Task to carry out |
Each entry should be written out once more, exactly as given below.

=== Records for the exercise ===

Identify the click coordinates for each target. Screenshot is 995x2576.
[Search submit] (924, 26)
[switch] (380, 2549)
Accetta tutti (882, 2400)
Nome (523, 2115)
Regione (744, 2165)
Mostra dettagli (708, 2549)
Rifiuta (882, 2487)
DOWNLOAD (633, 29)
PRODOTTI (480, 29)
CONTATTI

===

Solution for this problem |
Identify the click coordinates for each target. Screenshot is 995x2576.
[Search submit] (924, 26)
[switch] (380, 2549)
Accetta tutti (882, 2400)
Nome (523, 2115)
Regione (744, 2165)
Mostra dettagli (708, 2549)
Rifiuta (882, 2487)
DOWNLOAD (633, 29)
PRODOTTI (480, 29)
CONTATTI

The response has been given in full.